SoLOMON is a tool for SLO-based monitoring.
Overview of the architecture:
- install dependencies for frontend and backend:
npm install
(in both:/solomon-backend
and/solomon-frontend
) - start backend:
npm run start:dev
(in/solomon-backend
) - start frontend:
npm run start
(in/solomon-frontend
) - for full functionality you also need to run an instance of the Gropius backend and set the URL where it is running in the SoLOMON env file (
/config/envs/.env.dev.local
).
Hint: The backend can be started either as HTTP or as HTTPS server.
To start it as HTTP server just make sure that HTTPS_ENABLED=false
is set in the env file (/config/envs/.env.dev.local
).
If you want to run it as HTTPS server set HTTPS_ENABLED=true
and follow the following instructions.
- Create self-signed SSL certificate, using following commands (in Git Bash):
openssl genrsa -out key.pem
openssl req -new -key key.pem -out csr.pem
openssl x509 -req -days 9999 -in csr.pem -signkey key.pem -out cert.pem
rm csr.pem
- After the third command you will be prompted to enter in different information for the certificate. You can just put in random information or even leave most of the fields empty. Don't set a challenge password!
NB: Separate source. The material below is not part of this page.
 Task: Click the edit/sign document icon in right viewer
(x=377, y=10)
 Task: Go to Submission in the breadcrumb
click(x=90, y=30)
- When done you should find two files in the location where you executed the commands:
cert.pem
key.pem
- Copy these files into the following location of the SLO backend folder:
/config/certificate/
Hint: Git comes with open-ssl, this is why this works in the Git bash but not in PS or CMD. Alternatively you can just generate the certificate in a Linux system and copy the files afterwards, or you could install open-ssl on Windows.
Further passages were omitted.